- _Supplied passage_:
· · · · · · ·

# My First ever project...ever



## Flamingsupernova (May 22, 2007)

Hey whats up.
I'm a pretty young guy, and this is my first ever project.
Ive been really excited about this for ages, and did alot of research into every area i could, someone might have seen me ask noobish questions around TPU sometime in the last month 

Here is what I'm planning to get:
...............................................................
Gigabyte Ga-N680SLi-DQ6
Intel E6700
Corsair 2gb Twin 6400C4 Pro memory (4-4-4-12)
2x W.D 160gb 7200rpm SATA2 HDD's in RAID 0
Gigabyte 8800gts
Logitech G5 gaming laser mouse
Logitech G15 Gaming Keyboard
................................................................

Any comments on my choices? I've done alot of research on it, but i havent had too much experience on building new computers, and how to take the fullest advantage i can get over them.

Anything would be helpful, thanks.


----------



## Grings (May 22, 2007)

a single 320gb hard drive would probably be faster as they use higher density platters, and if i were to buy that high end mobo and chip, id spend the extra on pc8000 or faster ram, plus id go for an evga/bfg/xfx 8800gts, just for the longer warranties they offer

and dont skimp on the psu!


----------



## Flamingsupernova (May 22, 2007)

i dont think it supports faster RAM, im not to sure, as the new revisions should be coming shortly.
Why would i need a longer warranty? would it just be for safety, or are the 8800's known for breaking down/melting/exploding? 
oh yeah, whats a platter and why woulder higher density be better? would it also work as well as two that are working together?


----------



## Grings (May 22, 2007)

they do support faster ram, all (or at least nearly all) c2d motherboards do, as for a warranty, well its just reassuring thats all, there dosent seem to be any problems with 8800's though, if there was it would be common knowlege, and every forum would be chock full of ranting owners, and hard drives do seem to be higher speed the larger the platter (which is the actual hard disk itself, some drives use more platters than others for example my samsung is 250gb, which consists of 2x125gb platters each with its own read head (think record needle), wheras older drives used 3 or 4 platters to make up the full size)

· · · · · · ·

- _Stored data_:

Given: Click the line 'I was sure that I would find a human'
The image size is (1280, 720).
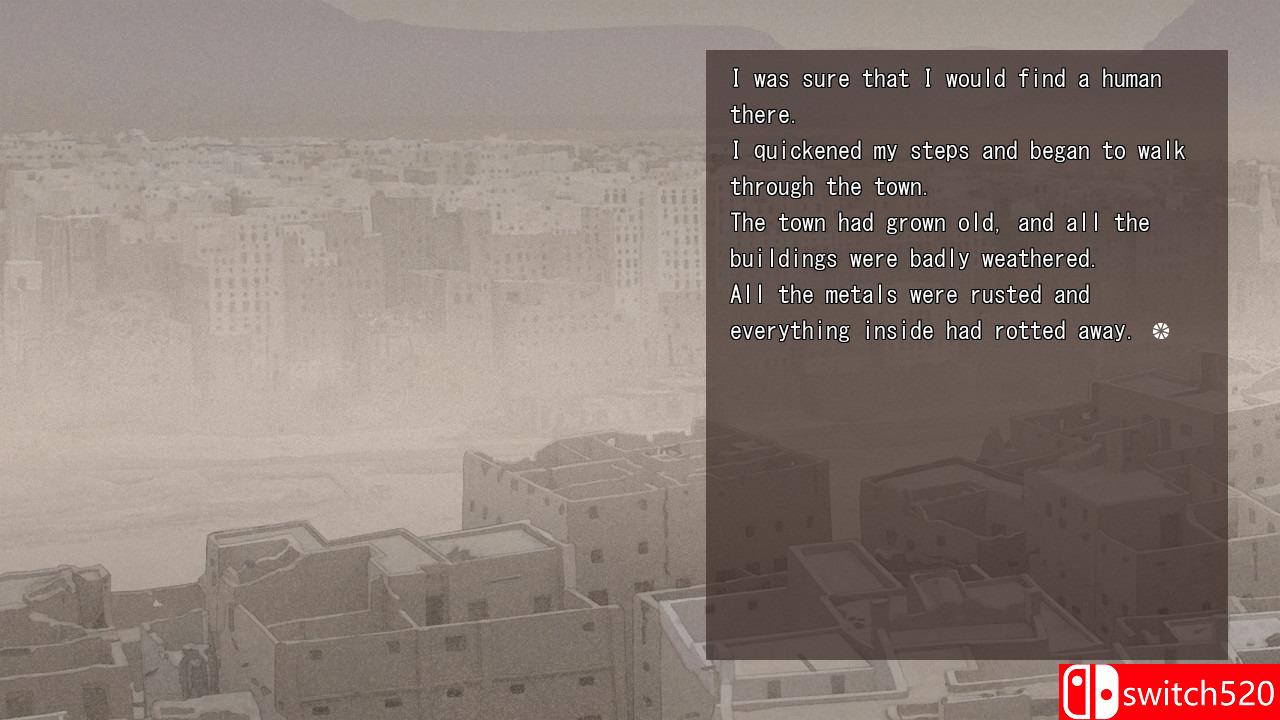Looking at the screenshot, I should point(946,78).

· · · · · · ·

- _Task requirements_:
A – In the forum thread about a first PC build, how many platters does the Samsung drive have, and what is the capacity of each?
B – Write the next part of the forum thread about a first PC build, picking up after its final post.

- _Exercise results_:
A – Two platters of 125GB each.

B –
----------



## Flamingsupernova (May 22, 2007)

does that mean you hypothetically have RAID 0 going the second you install? or am i just stupid.


----------



## Flamingsupernova (May 22, 2007)

what is a C2D board anyway?


----------



## Grings (May 22, 2007)

c2d = core 2 duo, like an intel e6700 ,lol


----------



## Wile E (May 22, 2007)

Grings said:


> a single 320gb hard drive would probably be faster as they use higher density platters, and if i were to buy that high end mobo and chip, id spend the extra on pc8000 or faster ram, plus id go for an evga/bfg/xfx 8800gts, just for the longer warranties they offer
> 
> and dont skimp on the psu!


A single 320GB is faster than the single 160GB, but not faster than 2 160GB drives in a RAID 0. My Seagate pulls 64MB/s in HDTach, but I'm usually beaten by even 2 80GB SATA drives in a RAID 0 on a decent controller.


----------



## Grings (May 22, 2007)

the guys not built before though, and raid can be an arse, for the price of 2 160gb wd's, id just get a samsung HD501LJ (500gb) theyre very quick, and very quiet, in a write up in custompc they were quicker than raptorx's at game level loading, and nearly as quick in their paintshop test


----------



## Flamingsupernova (May 27, 2007)

Any other comments at all?


----------



## Flamingsupernova (May 27, 2007)

what power should my PSU be, and does anyone know i the board supports DDR2 1066Mhz RAM?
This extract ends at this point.